Why is Bitcoin Falling
● The crypto market expected clear rules of the game from the American law on the regulation of cryptocurrency exchanges and digital assets CLARITY Act, but it was blocked by Democrats in the Senate on February 2. And in anticipation of another government shutdown, investors could lose optimism and start withdrawing funds from digital assets, which led to the fall of bitcoin.
● One of the reasons for the drop in cryptocurrencies was the general instability in the market due to the US trade wars, as well as fears of new conflicts due to Trump's claims to Greenland and threats against Iran. Kevin Warsh's candidacy proposed by the US President for the post of chairman of the US Federal Reserve System could also influence pessimism in the cryptocurrency markets, as Warsh is considered to be committed to a strategy of tight monetary policy.

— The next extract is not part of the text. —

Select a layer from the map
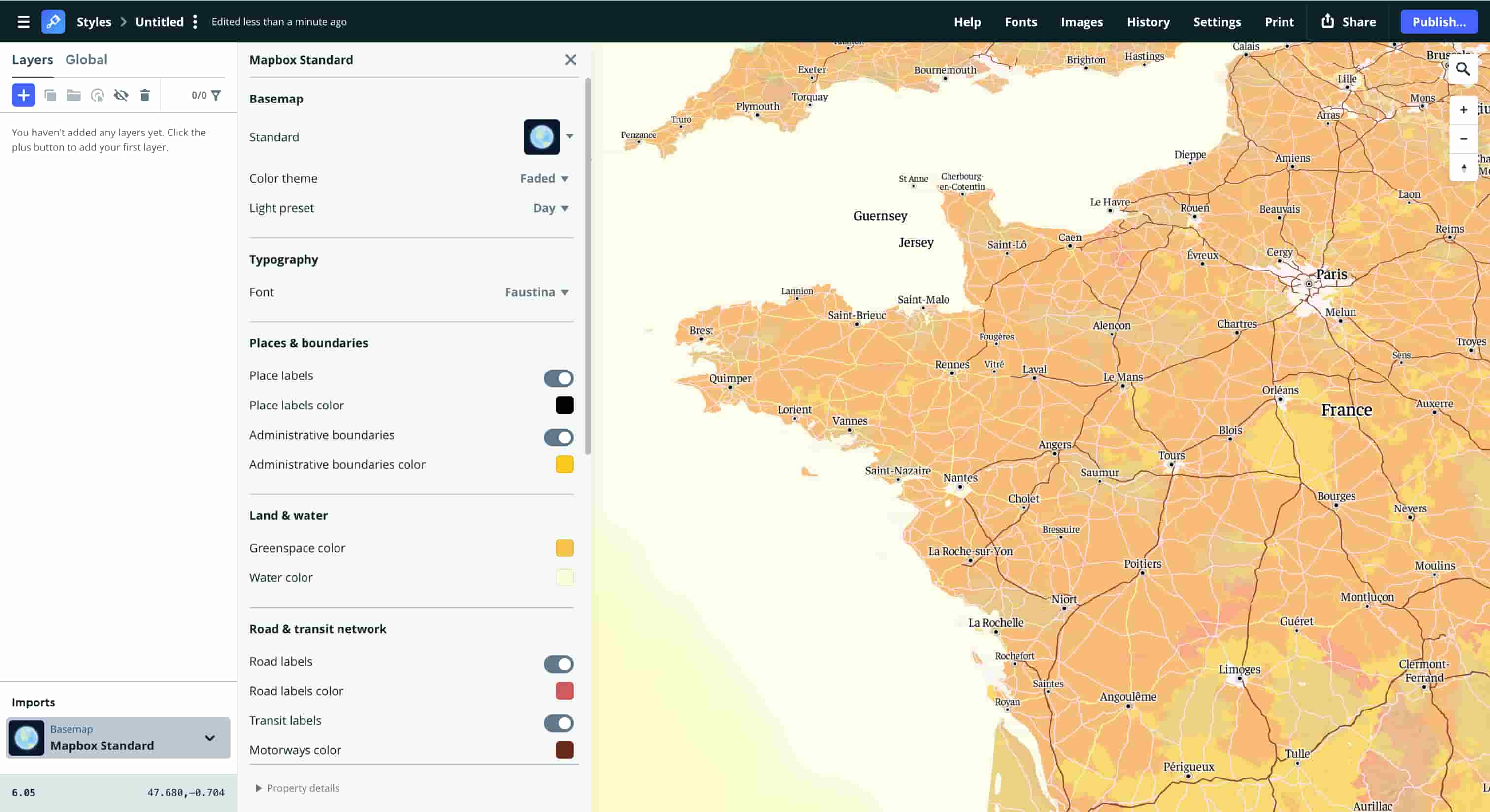 [x=97, y=95]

● The digital currency market has recently seen an outflow of large investors, including banks and hedge funds, due to concerns about the so-called four-year cycle of bitcoin. Historically, bitcoin's growth occurs after halving — a reduction in remuneration to miners and a slowdown in the creation of new bitcoins about once every four years, which leads to a shortage of cryptocurrencies on the market. The last halving was on April 19, 2024, so now investors expect that the uptrend for this asset has already been passed and the decline may continue until the next cycle.
What does this mean?
● Bitcoin has failed to meet expectations as an escape from inflation. The exchange rate of the digital currency has shown a weak connection with the main US stock indexes, which makes the behavior of bitcoin less predictable. Despite the fact that cryptocurrencies initially grew due to Trump and his statements, now the actions of the US president have a less noticeable impact on digital assets, and nervousness in the markets only increases the volatility of cryptocurrencies.
● Bitcoin has not become the "digital gold" that many investors hoped for. Unlike gold assets, which have shown significant growth over the past year in the face of geopolitical uncertainty, the value of bitcoin in the last months of 2025 only declined with small rebounds after falls.
● Due to the fact that institutional investors are withdrawing their funds from digital currencies, confidence in bitcoin is decreasing in the market. On February 8, the Fear & Greed Index was at the level of "extreme fear", which indicates that investors are selling their assets.
● Bitcoin is a speculative asset without reference to real value, and therefore, in the context of falling investor confidence, it is unlikely to grow significantly in the near future. The main danger of cryptocurrencies is the fact that they have "no bottom," meaning digital assets have no face value that would provide them with minimal liquidity. Nevertheless, bitcoin still has a chance to gain a foothold as digital money, since its issuance and circulation are not uncontrolled and are regulated by algorithms.